Here are 3 simple financial ratios that you should consider while making your investments:
1. Earnings Per Share (EPS)
EPS, as the name suggests, is the portion of the company's earnings (profit) that is allocated per share (excluding preferred share). It gives you an idea of how profitable the company is to its investors.
The formula for earnings per share = (Net income-dividends on preferred shares)/average outstanding shares
Average outstanding share means just the common equity shares that are available on the market. The number of these outstanding shares could keep changing and you should be able to find the published details on the companies on financial websites. (click here to find out company details on GoodReturns).
2. Price to Earnings Ratio (P/E)
One of the most used investment valuation indicators, a P/E ratio indicates how much the investors are paying for today's earning in anticipation of future earnings growth. In simpler words, it gives you an idea of how many years' earnings it will take to recover the price you paid for the share.

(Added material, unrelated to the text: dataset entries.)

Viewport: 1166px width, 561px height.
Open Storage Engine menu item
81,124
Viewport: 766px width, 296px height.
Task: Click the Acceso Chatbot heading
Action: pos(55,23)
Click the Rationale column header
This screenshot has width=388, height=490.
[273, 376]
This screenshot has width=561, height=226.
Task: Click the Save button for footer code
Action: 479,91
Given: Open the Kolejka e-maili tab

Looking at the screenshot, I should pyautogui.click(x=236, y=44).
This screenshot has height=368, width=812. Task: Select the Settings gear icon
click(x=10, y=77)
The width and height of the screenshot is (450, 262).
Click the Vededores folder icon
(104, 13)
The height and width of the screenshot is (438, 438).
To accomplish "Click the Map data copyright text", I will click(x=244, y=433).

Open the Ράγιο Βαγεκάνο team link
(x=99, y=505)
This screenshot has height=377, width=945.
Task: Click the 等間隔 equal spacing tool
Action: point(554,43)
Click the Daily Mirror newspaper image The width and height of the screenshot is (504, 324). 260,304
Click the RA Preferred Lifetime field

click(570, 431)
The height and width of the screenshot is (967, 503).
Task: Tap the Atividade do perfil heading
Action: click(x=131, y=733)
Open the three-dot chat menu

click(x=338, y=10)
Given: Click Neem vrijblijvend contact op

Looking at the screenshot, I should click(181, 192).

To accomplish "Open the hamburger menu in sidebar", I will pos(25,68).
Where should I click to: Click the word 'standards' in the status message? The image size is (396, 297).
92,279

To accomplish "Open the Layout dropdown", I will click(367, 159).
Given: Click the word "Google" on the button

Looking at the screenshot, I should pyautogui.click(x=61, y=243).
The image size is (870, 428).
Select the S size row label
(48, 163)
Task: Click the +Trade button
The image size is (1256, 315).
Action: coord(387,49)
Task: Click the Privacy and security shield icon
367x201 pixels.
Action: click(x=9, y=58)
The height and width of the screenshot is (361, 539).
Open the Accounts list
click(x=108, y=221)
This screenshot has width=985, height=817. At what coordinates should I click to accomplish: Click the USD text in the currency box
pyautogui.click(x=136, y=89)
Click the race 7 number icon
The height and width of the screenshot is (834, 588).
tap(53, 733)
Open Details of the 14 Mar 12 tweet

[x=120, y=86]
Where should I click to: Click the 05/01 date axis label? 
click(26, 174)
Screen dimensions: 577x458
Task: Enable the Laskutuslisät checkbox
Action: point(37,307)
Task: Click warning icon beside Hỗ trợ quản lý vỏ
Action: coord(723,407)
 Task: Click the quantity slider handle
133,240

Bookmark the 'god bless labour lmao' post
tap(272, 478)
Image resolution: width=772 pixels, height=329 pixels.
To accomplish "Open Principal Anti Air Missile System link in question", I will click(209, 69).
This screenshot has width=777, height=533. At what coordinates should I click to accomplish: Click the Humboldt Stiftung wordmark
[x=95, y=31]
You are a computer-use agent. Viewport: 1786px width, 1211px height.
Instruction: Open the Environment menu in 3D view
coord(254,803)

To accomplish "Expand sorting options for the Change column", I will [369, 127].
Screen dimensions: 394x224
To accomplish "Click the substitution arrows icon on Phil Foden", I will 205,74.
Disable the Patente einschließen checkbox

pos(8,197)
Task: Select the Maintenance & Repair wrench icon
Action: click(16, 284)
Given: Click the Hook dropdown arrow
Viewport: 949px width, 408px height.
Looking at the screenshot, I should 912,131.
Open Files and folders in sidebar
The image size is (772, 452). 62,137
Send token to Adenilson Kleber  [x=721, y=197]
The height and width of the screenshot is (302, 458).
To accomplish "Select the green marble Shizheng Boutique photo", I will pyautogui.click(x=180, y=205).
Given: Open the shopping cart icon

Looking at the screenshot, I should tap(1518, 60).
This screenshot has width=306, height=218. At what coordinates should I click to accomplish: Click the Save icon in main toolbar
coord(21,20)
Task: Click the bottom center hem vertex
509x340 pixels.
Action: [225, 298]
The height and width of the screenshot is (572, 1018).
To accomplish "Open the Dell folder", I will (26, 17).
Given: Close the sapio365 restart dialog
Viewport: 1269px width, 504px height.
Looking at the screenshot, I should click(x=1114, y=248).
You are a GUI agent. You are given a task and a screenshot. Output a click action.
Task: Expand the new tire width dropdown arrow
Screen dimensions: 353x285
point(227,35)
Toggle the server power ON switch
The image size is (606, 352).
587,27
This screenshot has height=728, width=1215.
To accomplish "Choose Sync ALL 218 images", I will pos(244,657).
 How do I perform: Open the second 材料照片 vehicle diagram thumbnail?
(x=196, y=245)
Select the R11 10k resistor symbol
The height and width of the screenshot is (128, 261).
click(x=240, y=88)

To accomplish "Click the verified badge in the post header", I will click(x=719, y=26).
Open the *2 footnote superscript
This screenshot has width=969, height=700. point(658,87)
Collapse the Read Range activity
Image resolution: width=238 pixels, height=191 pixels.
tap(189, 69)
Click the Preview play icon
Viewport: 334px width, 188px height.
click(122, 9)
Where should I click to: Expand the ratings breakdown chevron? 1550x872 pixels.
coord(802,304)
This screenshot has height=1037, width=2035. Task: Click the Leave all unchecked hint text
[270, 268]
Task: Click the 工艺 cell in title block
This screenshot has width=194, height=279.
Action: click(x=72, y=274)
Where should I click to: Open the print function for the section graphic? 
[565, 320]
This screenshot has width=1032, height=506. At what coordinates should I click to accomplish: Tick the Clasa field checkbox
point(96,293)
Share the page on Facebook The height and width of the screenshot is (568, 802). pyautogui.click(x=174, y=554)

P/E ratio= Price per share/ EPS
Suppose the P/E ratio comes to 10, it means that you have paid Rs 10 to earn each rupee. Therefore, it will take you 10 years to earn worth as much money you have spent on purchasing the shares.
3. Debt to Equity Ratio
This leverage ratio gives you an idea about the soundness of a company's long-term financial policies by comparing its total liabilities to its total shareholders' equity.
The formula for debt to equity ratio= total liabilities/shareholders' equity.
It measures how much capital the company's suppliers, lenders, creditors, etc have committed to it over the shareholders. A lower ratio will indicate less leverage and a stronger equity position and vice versa. You can use this ratio to understand the company's financial health before investing in it, if you are planning on long term investment.
You should note that this is not a pure measurement means to check a company's debt, as operational liabilities are a part of the total liabilities of the company and it also depends on the type of industry. However, this easy calculation will you get a fair idea on the company's financial policy.